Finnish satellite-imagery venture ICEYE has raised $136 million in new funds, the company announced on Thursday, as it looks to add to its spacecraft fleet in orbit and further develop its product line in natural catastrophe detection.
The latest round of venture capital fundraising, led by UK fund Seraphim Space, brings the total to $304 million since ICEYE’s founding seven years ago.
“This financing has really been built around the further growth of the natural catastrophe product line,” ICEYE CEO co-founder and CEO Rafal Modrzewski told CNBC, adding that “flood monitoring is really the prime product right now… [but] we want to cover wildfire, we want to cover wind, we want to cover hail.”
Modrzewski declined to specify ICEYE’s new valuation after the fundraising, but said the increase “was comparable to the previous rounds” and that the company is “very pleased” with its growth.
According to Pitchbook, ICEYE’s previous fundraising put its valuation at about $320 million, and makes for a new valuation at over $1 billion, given its historical growth rate.
A host of prior investors contributed to ICEYE’s latest round – including Molten Ventures, OTB Ventures, True Ventures, C16 Ventures, Space Capital, Chione, Services Group of America, and the UK’s National Security Strategic Investment Fund – as well as two ICEYE customers, BAE Systems and Promus Ventures.
ICEYE specializes in combining a special type of imagery, called synthetic aperture radar (or SAR), with a form factor the size of a suitcase – reducing the cost of launching multiple satellites to create a network that can image places on Earth multiple times a day . SAR satellites are able to capture images of the surface at night and through clouds, a key advantage over traditional imaging satellites.
The company has deployed 16 satellites in orbit to date, and plans to use the new funds to help launch as many as 10 additional ones this year.
The growth of that fleet is crucial to ICEYE expanding its Nature Catastrophe (NatCat) Insights and Solutions product line, because more eyes in the sky allow the company to visit points of interest more frequently.
Modrzewski said the company’s largest customer groups for the NatCat unit are governments and insurance.
“We see huge investments from entities like [the Federal Emergency Management Agency] or the European Space Agency to understand floods better and to respond quicker,” Modrzewski said. “But we also see a massive initiative coming from within the insurance industry – to bring new technology, given what’s happening to the climate.”
ICEYE is based in Helsinki, Finland, but has established a US presence in the past year with a manufacturing facility in Southern California.
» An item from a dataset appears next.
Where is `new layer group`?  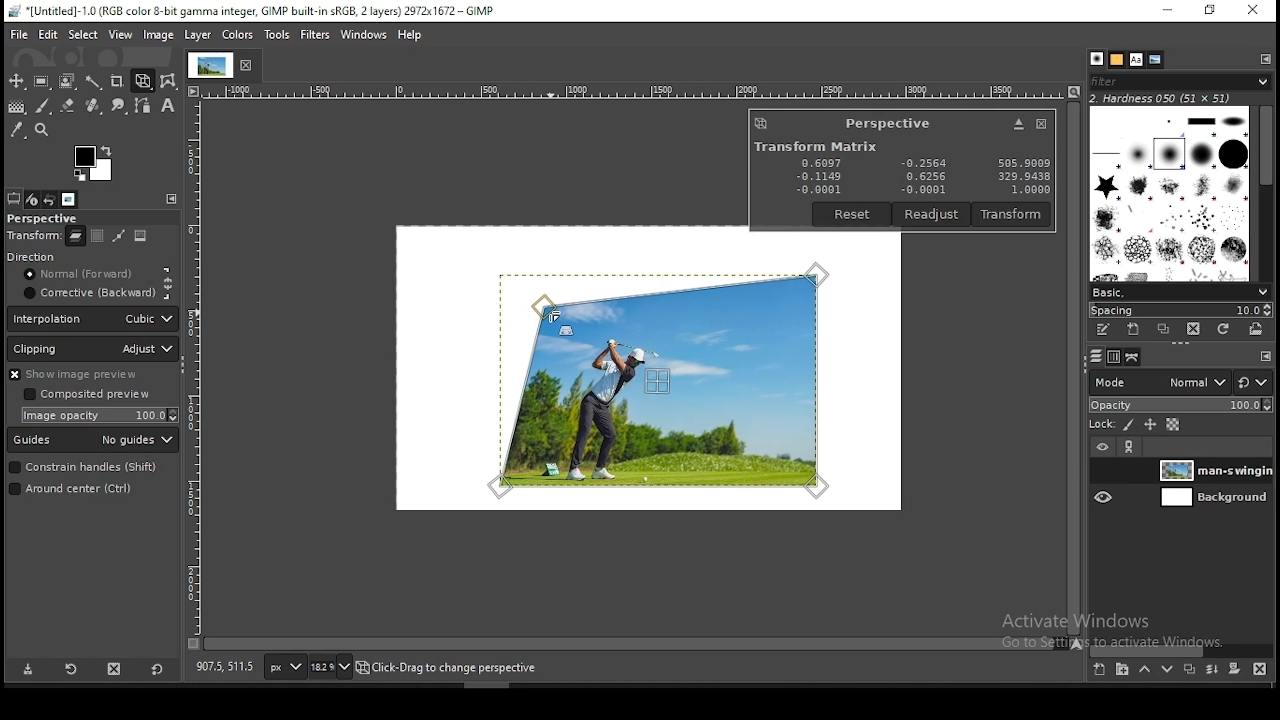 new layer group is located at coordinates (1119, 670).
The company launched its first US-built satellite in late 2021, and last month received a study contract from the National Reconnaissance Office, which is an anchor customer of the US Earth intelligence market.
For now, ICEYE does not have a timeline to go public, which Modrzewski called “a huge decision.” He said he does not think ICEYE will go public in a year or two, but added it “would like to have that option within that period of time.”